Digital Image Classification
Digital images can be broadly classified into two types and they are
(i) raster image, and
(ii) vector image.
Raster Image or Bitmap Image
A raster image file is generally defined as a rectangular array of regularly sampled values known as pixels. Scanned graphics and web graphics are the most common forms of raster images. Raster images are mapped to grids which are not easily scalable. A raster image is resolution dependent because it contains a fixed number of pixels that are used to create the image. Since there are a fixed and limited number of pixels, a raster image will lose its quality if it is enlarged beyond that number of pixels as the computer will have to ‘make up for the missing information.
This fact which shows the portion of the raster image being zoomed by a factor of 3 and 24. When the image is zoomed by a factor of 24, the clarity is lost. Bitmaps are used for photorealistic images, and therefore, involve complex colour variations. Raster images can show well the gradations of colour and detailed images such as photographs. Also, they can be acquired
by optical scanners, digital CCD cameras and other raster-imaging devices. The spatial resolution of a raster image is determined by the resolution of the acquisition device and the quality of the original data source. Common raster image formats include BMP (Windows Bitmap), PCX (Paintbrush), TIFF (Tag Interleave Format), JPEG (Joint Photographics Expert Group), GIF (Graphics Interchange Format), PNG (Portable Network Graphics), PSD (Adobe Photoshop) and CPT(Corel PhotoPaint).

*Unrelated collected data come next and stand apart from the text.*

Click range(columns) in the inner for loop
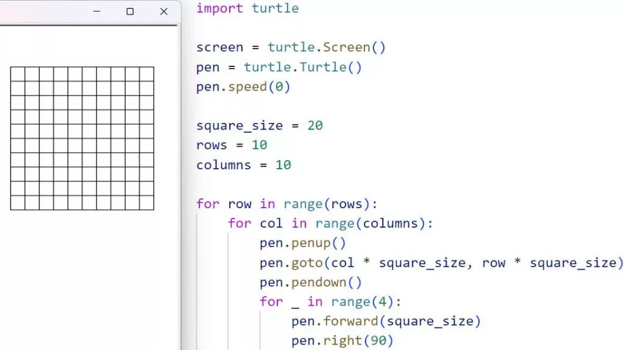 click(x=370, y=223)
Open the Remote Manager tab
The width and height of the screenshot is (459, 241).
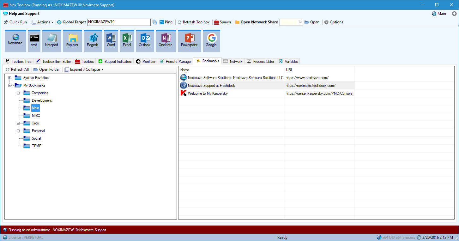pos(175,61)
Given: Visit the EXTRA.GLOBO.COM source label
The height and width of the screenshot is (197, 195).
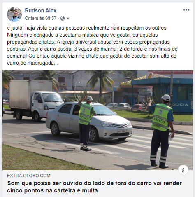Looking at the screenshot, I should tap(29, 176).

A vector image is defined by objects which are made of lines and curves that are mathematically defined in the computer. A vector can have various attributes such as line thickness, length and colour. Vector images are mathematically defined and hence, they are easily scalable. This implies that vectors can be printed at any size, on any output device, at any resolution, without losing the detail and without altering the resolution of the image. The zooming of a vector image. The vector image is zoomed by a factor of three and twenty-four. From the figure, it is evident that vector images can be scaled by several factors with- out altering the resolution of the image. Vector images are thus suitable for typography, line art and illustrations.